Não havia motivo para fingir.
— Apenas me dê um tempo — Clary pediu — eu apenas preciso de tempo para me recuperar – para me recuperar de tudo isso.
— Você não vai me dizer que estou errado, vai? — Seus olhos pareciam muito grandes e escuros na fraca luz da varanda. — Não desta vez.
— Não dessa vez. Sinto muito.
— Não sinta — ele se virou para longe dela e de sua mão estendida, guiando-se pelos degraus da varanda — pelo menos é a verdade. Seja lá o que valha.
Ela enfiou as mãos dentro de seus bolsos, observando enquanto ele caminhava para longe até que foi engolido pela escuridão.
Viu que Magnus e Jace não tinham partido afinal; Magnus queria passar mais algumas horas na casa para ter certeza de que Maia e Luke estavam recuperados como o esperado.
Depois de alguns minutos de embaraçosa conversa com um Magnus aborrecido e um Jace sentado no banco do piano de Luke habilidosamente estudando alguma folha de música ignorando-a, Clary decidiu ir para cama cedo.
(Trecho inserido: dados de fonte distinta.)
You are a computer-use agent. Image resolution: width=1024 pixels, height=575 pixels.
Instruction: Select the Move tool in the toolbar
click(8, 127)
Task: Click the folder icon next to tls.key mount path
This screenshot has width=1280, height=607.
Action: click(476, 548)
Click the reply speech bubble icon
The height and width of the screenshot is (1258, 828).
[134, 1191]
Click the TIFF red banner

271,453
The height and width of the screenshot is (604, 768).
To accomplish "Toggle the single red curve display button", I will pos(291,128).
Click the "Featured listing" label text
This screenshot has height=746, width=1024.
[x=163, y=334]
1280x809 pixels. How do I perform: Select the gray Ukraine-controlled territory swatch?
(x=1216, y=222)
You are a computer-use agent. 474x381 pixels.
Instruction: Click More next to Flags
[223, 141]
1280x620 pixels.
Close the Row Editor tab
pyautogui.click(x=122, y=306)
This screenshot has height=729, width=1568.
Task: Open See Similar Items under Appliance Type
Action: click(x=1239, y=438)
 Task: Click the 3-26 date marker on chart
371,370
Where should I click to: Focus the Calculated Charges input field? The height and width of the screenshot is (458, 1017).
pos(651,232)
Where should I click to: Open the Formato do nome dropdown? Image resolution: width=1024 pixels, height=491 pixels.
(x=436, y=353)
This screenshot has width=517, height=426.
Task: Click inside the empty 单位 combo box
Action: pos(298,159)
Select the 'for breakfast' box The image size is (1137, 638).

Mas o sono não veio. Ela podia ouvir o som suave do piano tocado por Jace através das paredes, mas aquilo não era o que estava mantendo-a acordada. Ela estava pensando em Simon, saindo para uma casa que já não era como um lar para ele, o desespero na voz de Jace enquanto ele dizia queria odiá-la, e de Magnus, não dizendo a Jace a verdade: que Alec não queria que Jace soubesse de seu relacionamento porque ainda estava apaixonado por ele.
Ela pensou na satisfação que Magnus teria sentido ao dizer as palavras em voz alta, reconhecer a verdade, o fato que ele não tinha feito, deixou Alec continuar mentindo e fingindo porque isso era o que Alec queria, e Magnus se importava com Alec o suficiente para dar aquilo a ele. Talvez esta fosse a verdade que a Rainha Seelie tinha dito, depois de tudo: o amor faz de você um mentiroso.